DNA: a future preservation format for audio?
http://playback.ning.com/profiles/blogs/dna-a-future-preservation-format-for-audio
It’s easy to get excited about the idea of encoding information in single molecules, which seems to be the ultimate end of the miniaturization that has been driving the electronics industry. But it’s also easy to forget that we’ve been beaten there—by a few billion years. The chemical information present in biomolecules was critical to the origin of life and probably dates back to whatever interesting chemical reactions preceded it.
It’s only within the past few decades, however, that humans have learned to speak DNA. Even then, it took a while to develop the technology needed to synthesize and determine the sequence of large populations of molecules. But we’re there now, and people have started experimenting with putting binary data in biological form. Now, a new study has confirmed the flexibility of the approach by encoding everything from an MP3 to the decoding algorithm into fragments of DNA. The cost analysis done by the authors suggest that the technology may soon be suitable for decade-scale storage, provided current trends continue.
Trinary encoding
Computer data is in binary, while each location in a DNA molecule can hold any one of four bases (A, T, C, and G). Rather than using all that extra information capacity, however, the authors used it to avoid a technical problem. Stretches of a single type of base (say, TTTTT) are often not sequenced properly by current techniques—in fact, this was the biggest source of errors in the previous DNA data storage effort. So for this new encoding, they used one of the bases to break up long runs of any of the other three.
(To understand how this could work practically, let’s say the A, T, and C encoded information, while G represents «more of the same.» If you had a run of four A’s, you could represent it as AAGA. But since the G doesn’t encode for anything in particular, TTGT can be used to represent four T’s. The authors’ system was more complicated, but did manage to keep extended single-base runs from happening.)
That leaves three bases to encode information, so the authors converted their information into trinary.
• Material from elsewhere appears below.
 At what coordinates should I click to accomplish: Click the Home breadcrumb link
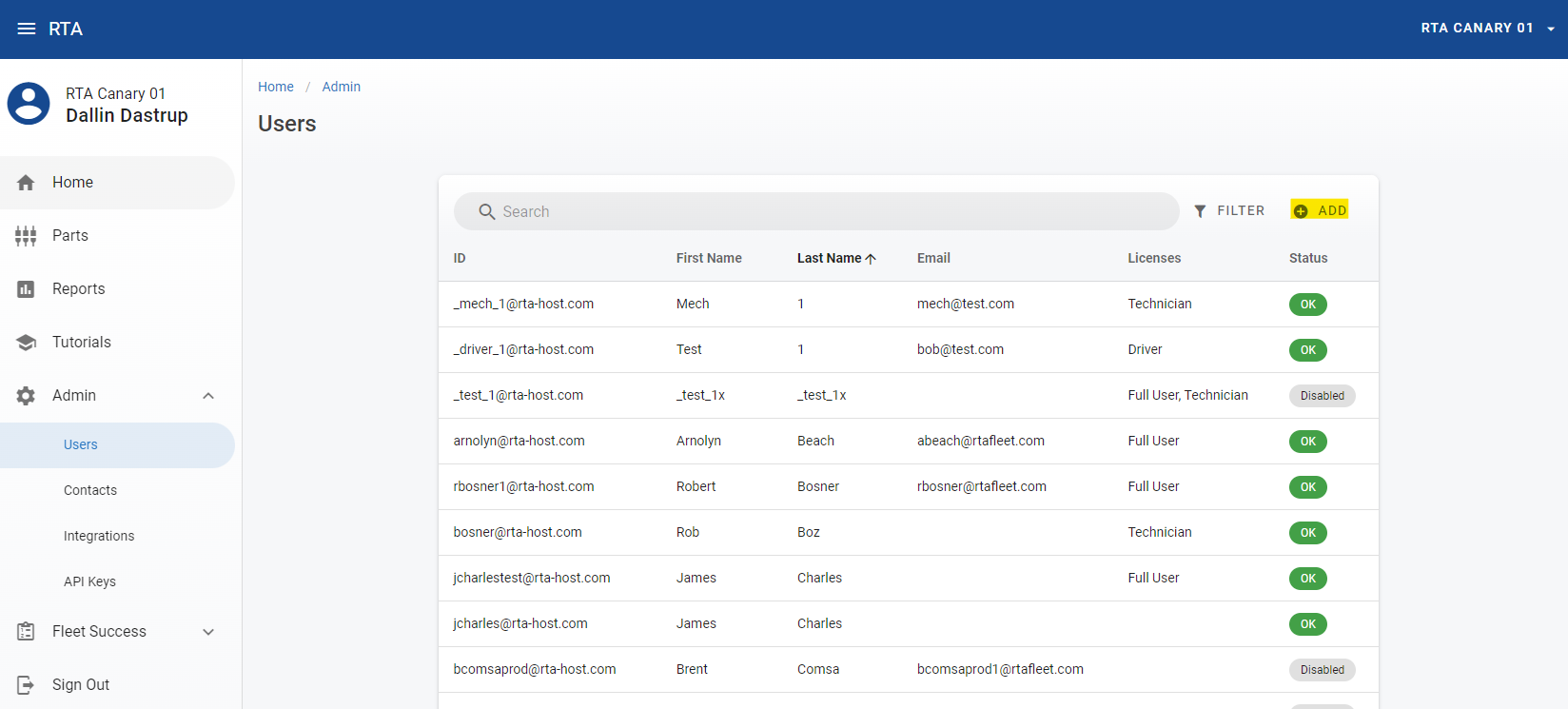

In all, they encoded a large number of works: all 154 Shakespeare sonnets, a PDF of a scientific paper, a photograph of the lab some of them work in, and an MP3 of part of Martin Luther King’s «I have a dream» speech. For good measure, they also threw in the algorithm they use for converting binary data into trinary.
Once in trinary, the results were encoded into the error-avoiding DNA code described above. The resulting sequence was then broken into chunks that were easy to synthesize. Each chunk came with parity information (for error correction), a short file ID, and some data that indicates the offset within the file (so, for example, that the sequence holds digits 500-600). To provide an added level of data security, 100-bases-long DNA inserts were staggered by 25 bases so that consecutive fragments had a 75-base overlap. Thus, many sections of the file were carried by four different DNA molecules.
And it all worked brilliantly—mostly. For most of the files, the authors’ sequencing and analysis protocol could reconstruct an error-free version of the file without any intervention. One, however, ended up with two 25-base-long gaps, presumably resulting from a particular sequence that is very difficult to synthesize. Based on parity and other data, they were able to reconstruct the contents of the gaps, but understanding why things went wrong in the first place would be critical to understanding how well suited this method is to long-term archiving of data.
Long-term storage
In general, though, the DNA was very robust. The authors simply dried it out before shipping it to a lab in Germany (with a layover in the UK), where it was decoded. Careful storage in a cold, dry location could keep it viable for much, much longer. The authors estimate their storage density was about 2.2 Petabytes per gram, and that it included enough DNA to recover the data about ten additional times.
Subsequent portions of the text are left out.